TASK TO COMPLETE: Would you print out every entry exactly as given?
START DATASET RECORDS
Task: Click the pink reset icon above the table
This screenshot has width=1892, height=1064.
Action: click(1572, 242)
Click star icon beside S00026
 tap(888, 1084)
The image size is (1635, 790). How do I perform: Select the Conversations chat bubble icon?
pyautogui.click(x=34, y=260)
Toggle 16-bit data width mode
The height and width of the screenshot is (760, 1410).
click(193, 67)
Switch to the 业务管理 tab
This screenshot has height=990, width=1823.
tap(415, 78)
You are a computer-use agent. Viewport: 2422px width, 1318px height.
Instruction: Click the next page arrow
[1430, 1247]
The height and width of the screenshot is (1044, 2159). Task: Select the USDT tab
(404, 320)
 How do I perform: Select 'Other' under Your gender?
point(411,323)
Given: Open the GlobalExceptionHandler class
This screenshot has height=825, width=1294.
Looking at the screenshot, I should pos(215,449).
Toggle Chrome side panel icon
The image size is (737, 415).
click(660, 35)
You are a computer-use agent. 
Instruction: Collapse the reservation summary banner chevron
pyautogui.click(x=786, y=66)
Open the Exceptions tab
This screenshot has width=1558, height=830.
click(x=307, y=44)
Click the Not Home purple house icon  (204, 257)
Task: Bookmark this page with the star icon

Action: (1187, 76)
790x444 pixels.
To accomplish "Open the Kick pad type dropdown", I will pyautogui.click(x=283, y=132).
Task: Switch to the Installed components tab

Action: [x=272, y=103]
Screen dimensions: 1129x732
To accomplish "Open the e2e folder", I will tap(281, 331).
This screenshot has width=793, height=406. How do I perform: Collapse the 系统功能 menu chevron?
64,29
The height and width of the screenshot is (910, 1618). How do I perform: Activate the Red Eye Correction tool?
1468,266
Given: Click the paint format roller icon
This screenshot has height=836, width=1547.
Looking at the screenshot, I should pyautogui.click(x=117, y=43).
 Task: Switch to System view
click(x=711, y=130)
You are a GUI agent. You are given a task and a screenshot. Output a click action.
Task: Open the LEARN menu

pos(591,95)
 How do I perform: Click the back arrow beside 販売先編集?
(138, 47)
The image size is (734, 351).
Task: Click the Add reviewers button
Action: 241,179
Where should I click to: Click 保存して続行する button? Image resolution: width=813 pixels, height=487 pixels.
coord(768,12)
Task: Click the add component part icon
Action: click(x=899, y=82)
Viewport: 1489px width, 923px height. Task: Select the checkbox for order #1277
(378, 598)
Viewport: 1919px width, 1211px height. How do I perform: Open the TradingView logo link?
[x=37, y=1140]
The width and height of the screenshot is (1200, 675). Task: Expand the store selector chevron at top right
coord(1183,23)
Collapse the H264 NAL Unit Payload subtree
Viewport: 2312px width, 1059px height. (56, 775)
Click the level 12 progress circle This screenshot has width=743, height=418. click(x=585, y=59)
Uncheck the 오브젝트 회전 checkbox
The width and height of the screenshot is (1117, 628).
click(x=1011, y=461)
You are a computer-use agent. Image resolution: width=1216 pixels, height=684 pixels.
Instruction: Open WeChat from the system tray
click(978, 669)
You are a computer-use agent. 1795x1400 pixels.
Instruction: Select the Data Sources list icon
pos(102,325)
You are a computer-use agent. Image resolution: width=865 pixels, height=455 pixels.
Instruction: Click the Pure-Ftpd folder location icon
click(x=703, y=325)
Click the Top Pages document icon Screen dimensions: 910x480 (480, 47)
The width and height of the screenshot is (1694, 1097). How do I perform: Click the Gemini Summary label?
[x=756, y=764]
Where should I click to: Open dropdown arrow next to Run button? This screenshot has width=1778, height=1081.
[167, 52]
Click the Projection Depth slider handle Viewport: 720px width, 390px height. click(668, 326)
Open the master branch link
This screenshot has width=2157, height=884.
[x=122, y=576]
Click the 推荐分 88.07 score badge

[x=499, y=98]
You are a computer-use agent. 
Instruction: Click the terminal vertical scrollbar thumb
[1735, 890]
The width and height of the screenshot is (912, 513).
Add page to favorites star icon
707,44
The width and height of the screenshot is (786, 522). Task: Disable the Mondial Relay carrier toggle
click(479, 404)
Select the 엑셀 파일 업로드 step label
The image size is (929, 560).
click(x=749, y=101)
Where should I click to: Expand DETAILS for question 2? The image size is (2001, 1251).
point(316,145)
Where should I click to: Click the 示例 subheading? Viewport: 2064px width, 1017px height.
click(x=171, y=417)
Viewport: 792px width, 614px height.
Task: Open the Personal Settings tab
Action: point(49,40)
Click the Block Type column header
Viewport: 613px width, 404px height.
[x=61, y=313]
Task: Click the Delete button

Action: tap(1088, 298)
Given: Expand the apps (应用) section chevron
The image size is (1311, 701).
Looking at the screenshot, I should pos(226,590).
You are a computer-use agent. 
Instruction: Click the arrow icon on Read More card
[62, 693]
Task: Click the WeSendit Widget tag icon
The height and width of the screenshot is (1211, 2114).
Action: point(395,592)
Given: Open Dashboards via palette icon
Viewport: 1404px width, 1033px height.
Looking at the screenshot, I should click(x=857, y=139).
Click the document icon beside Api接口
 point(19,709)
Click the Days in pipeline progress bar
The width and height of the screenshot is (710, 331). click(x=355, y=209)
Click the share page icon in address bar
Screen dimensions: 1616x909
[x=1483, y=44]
END DATASET RECORDS
TASK SOLUTION:
Task: Click the pink reset icon above the table
This screenshot has width=1892, height=1064.
Action: click(1572, 242)
Click star icon beside S00026
 tap(888, 1084)
The image size is (1635, 790). How do I perform: Select the Conversations chat bubble icon?
pyautogui.click(x=34, y=260)
Toggle 16-bit data width mode
The height and width of the screenshot is (760, 1410).
click(193, 67)
Switch to the 业务管理 tab
This screenshot has height=990, width=1823.
tap(415, 78)
You are a computer-use agent. Viewport: 2422px width, 1318px height.
Instruction: Click the next page arrow
[1430, 1247]
The height and width of the screenshot is (1044, 2159). Task: Select the USDT tab
(404, 320)
 How do I perform: Select 'Other' under Your gender?
point(411,323)
Given: Open the GlobalExceptionHandler class
This screenshot has height=825, width=1294.
Looking at the screenshot, I should pos(215,449).
Toggle Chrome side panel icon
The image size is (737, 415).
click(660, 35)
You are a computer-use agent. 
Instruction: Collapse the reservation summary banner chevron
pyautogui.click(x=786, y=66)
Open the Exceptions tab
This screenshot has width=1558, height=830.
click(x=307, y=44)
Click the Not Home purple house icon  (204, 257)
Task: Bookmark this page with the star icon

Action: (1187, 76)
790x444 pixels.
To accomplish "Open the Kick pad type dropdown", I will pyautogui.click(x=283, y=132).
Task: Switch to the Installed components tab

Action: [x=272, y=103]
Screen dimensions: 1129x732
To accomplish "Open the e2e folder", I will tap(281, 331).
This screenshot has width=793, height=406. How do I perform: Collapse the 系统功能 menu chevron?
64,29
The height and width of the screenshot is (910, 1618). How do I perform: Activate the Red Eye Correction tool?
1468,266
Given: Click the paint format roller icon
This screenshot has height=836, width=1547.
Looking at the screenshot, I should pyautogui.click(x=117, y=43).
 Task: Switch to System view
click(x=711, y=130)
You are a GUI agent. You are given a task and a screenshot. Output a click action.
Task: Open the LEARN menu

pos(591,95)
 How do I perform: Click the back arrow beside 販売先編集?
(138, 47)
The image size is (734, 351).
Task: Click the Add reviewers button
Action: 241,179
Where should I click to: Click 保存して続行する button? Image resolution: width=813 pixels, height=487 pixels.
coord(768,12)
Task: Click the add component part icon
Action: click(x=899, y=82)
Viewport: 1489px width, 923px height. Task: Select the checkbox for order #1277
(378, 598)
Viewport: 1919px width, 1211px height. How do I perform: Open the TradingView logo link?
[x=37, y=1140]
The width and height of the screenshot is (1200, 675). Task: Expand the store selector chevron at top right
coord(1183,23)
Collapse the H264 NAL Unit Payload subtree
Viewport: 2312px width, 1059px height. (56, 775)
Click the level 12 progress circle This screenshot has width=743, height=418. click(x=585, y=59)
Uncheck the 오브젝트 회전 checkbox
The width and height of the screenshot is (1117, 628).
click(x=1011, y=461)
You are a computer-use agent. Image resolution: width=1216 pixels, height=684 pixels.
Instruction: Open WeChat from the system tray
click(978, 669)
You are a computer-use agent. 1795x1400 pixels.
Instruction: Select the Data Sources list icon
pos(102,325)
You are a computer-use agent. Image resolution: width=865 pixels, height=455 pixels.
Instruction: Click the Pure-Ftpd folder location icon
click(x=703, y=325)
Click the Top Pages document icon Screen dimensions: 910x480 (480, 47)
The width and height of the screenshot is (1694, 1097). How do I perform: Click the Gemini Summary label?
[x=756, y=764]
Where should I click to: Open dropdown arrow next to Run button? This screenshot has width=1778, height=1081.
[167, 52]
Click the Projection Depth slider handle Viewport: 720px width, 390px height. click(668, 326)
Open the master branch link
This screenshot has width=2157, height=884.
[x=122, y=576]
Click the 推荐分 88.07 score badge

[x=499, y=98]
You are a computer-use agent. 
Instruction: Click the terminal vertical scrollbar thumb
[1735, 890]
The width and height of the screenshot is (912, 513).
Add page to favorites star icon
707,44
The width and height of the screenshot is (786, 522). Task: Disable the Mondial Relay carrier toggle
click(479, 404)
Select the 엑셀 파일 업로드 step label
The image size is (929, 560).
click(x=749, y=101)
Where should I click to: Expand DETAILS for question 2? The image size is (2001, 1251).
point(316,145)
Where should I click to: Click the 示例 subheading? Viewport: 2064px width, 1017px height.
click(x=171, y=417)
Viewport: 792px width, 614px height.
Task: Open the Personal Settings tab
Action: point(49,40)
Click the Block Type column header
Viewport: 613px width, 404px height.
[x=61, y=313]
Task: Click the Delete button

Action: tap(1088, 298)
Given: Expand the apps (应用) section chevron
The image size is (1311, 701).
Looking at the screenshot, I should pos(226,590).
You are a computer-use agent. 
Instruction: Click the arrow icon on Read More card
[62, 693]
Task: Click the WeSendit Widget tag icon
The height and width of the screenshot is (1211, 2114).
Action: point(395,592)
Given: Open Dashboards via palette icon
Viewport: 1404px width, 1033px height.
Looking at the screenshot, I should click(x=857, y=139).
Click the document icon beside Api接口
 point(19,709)
Click the Days in pipeline progress bar
The width and height of the screenshot is (710, 331). click(x=355, y=209)
Click the share page icon in address bar
Screen dimensions: 1616x909
[x=1483, y=44]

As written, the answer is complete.